When many people think of Krakow they think of cheap Polish vodka, infinite pretzel vendors and the similarity of the city’s name to our Irish slang word for fun. While all of the above are accurate observations, Krakow turned out to be much more than that.
On Wednesday, 27th of January, DCU’s Media Production Society brought 43 of its members on a four night visit to Poland’s former capital. The entirety of Greg and Tom’s famous party hostel was booked out for the occasion and the trip itinerary included trips to an Animation Studio, ice-skating and a visit to one of the blackest marks on the history of humanity, Auschwitz.
One of my favourite things we did was a free walking tour of Krakow, where we learned about Krakow’s diverse and well preserved history. We visited the Jagiellonian University, founded in 1364, listened to the romantic history of the restored Wawel Castle, looked at Pope John-Paul the Second’s favourite hang-outs and heard about the original vampires, skeletons of which were buried under the town’s market square.
The night life in Krakow is infamous and diverse; we went from drinking games in the party hostel one night to having Linkin Park songs screamed at us in the back room of a Polish karaoke bar the next.
The pinnacle of Krakow night life is the Pub Krawl, (K for Krakow, not Kardashian) where we started the night at Ultraviolence paying 60 Polish Zlotys (about €13.50) for unlimited drinks and shots, before moving on to a Workman’s style bar called ToTu and a late night dance club.
The next day, the MPS group took an informative trip to Alpen Animation studios where we were shown the workings of a green screen, an animation box and the editing suite.
While most of the group broke their necks on the ice skating rink, a few of us headed off to the Rynek Underground Museum to see the illusive vampire skeletons.
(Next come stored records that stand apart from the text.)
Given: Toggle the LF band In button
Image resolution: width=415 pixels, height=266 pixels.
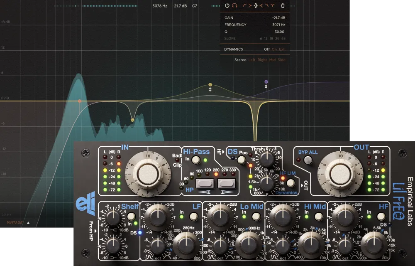Looking at the screenshot, I should click(193, 217).
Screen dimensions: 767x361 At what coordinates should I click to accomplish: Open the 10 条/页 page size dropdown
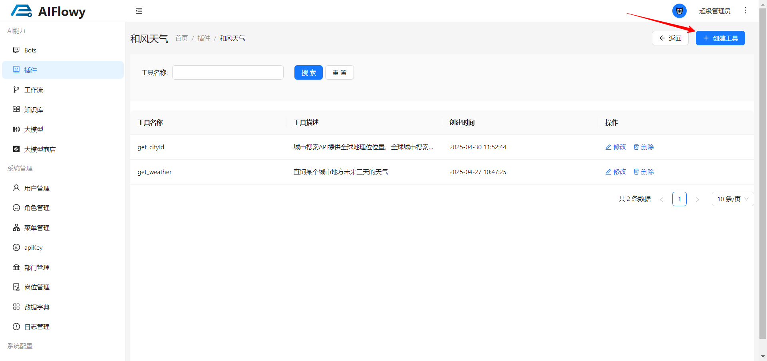point(732,199)
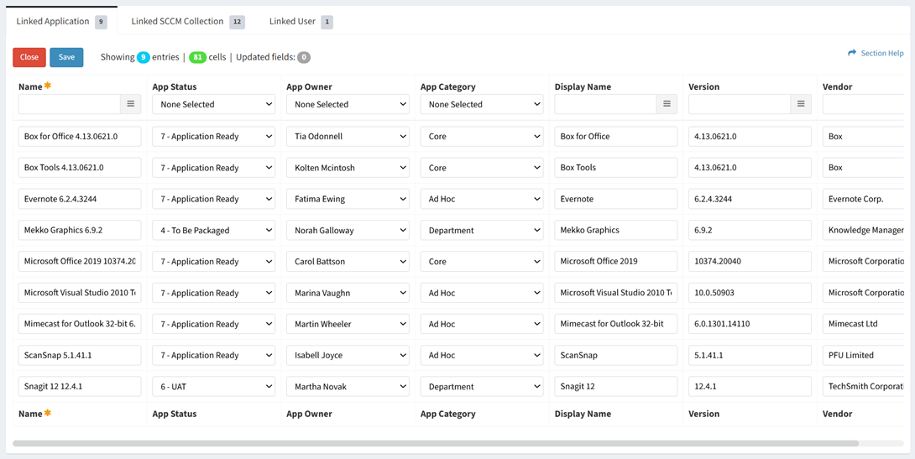
Task: Open the Version column filter menu icon
Action: (x=801, y=104)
The museum is a subterranean maze, an absolute feat of architectural engineering, buried deep beneath the town’s market square. The Museum exhibits the remaining fragments of Krakow’s ancient medieval walls, antique pottery and interactive digital displays.
An hour and a half away from Krakow is the preserved remains of the Auschwitz-Birkenau memorial and museum. While a visit to Auschwitz could never be described as a fun way to spend a day, it’s definitely something that everyone needs to experience at least once in their life.
We took a guided tour, observing some of the most horrific living conditions and experimental means of death and torment, including a gas chamber where the scratch marks from thousands of fingernails were dragged down the walls in a suffocating panic.
The only let down of Krakow was the food. It was difficult to find fresh high quality restaurants but if you are a fan of Lays crisps, McDonalds and kebabs then this won’t effect you. I did manage to find one great little vegetarian place just off the square named Green Day and a bakery called Soya Cafe, serving vegan and gluten-free cakes.
While having the craic in Krakow was exhausting, the trip was amazing as we got to experience Krakow’s rich history, diversely influenced architecture and of course, pick up a lot of cheap vodka in duty-free.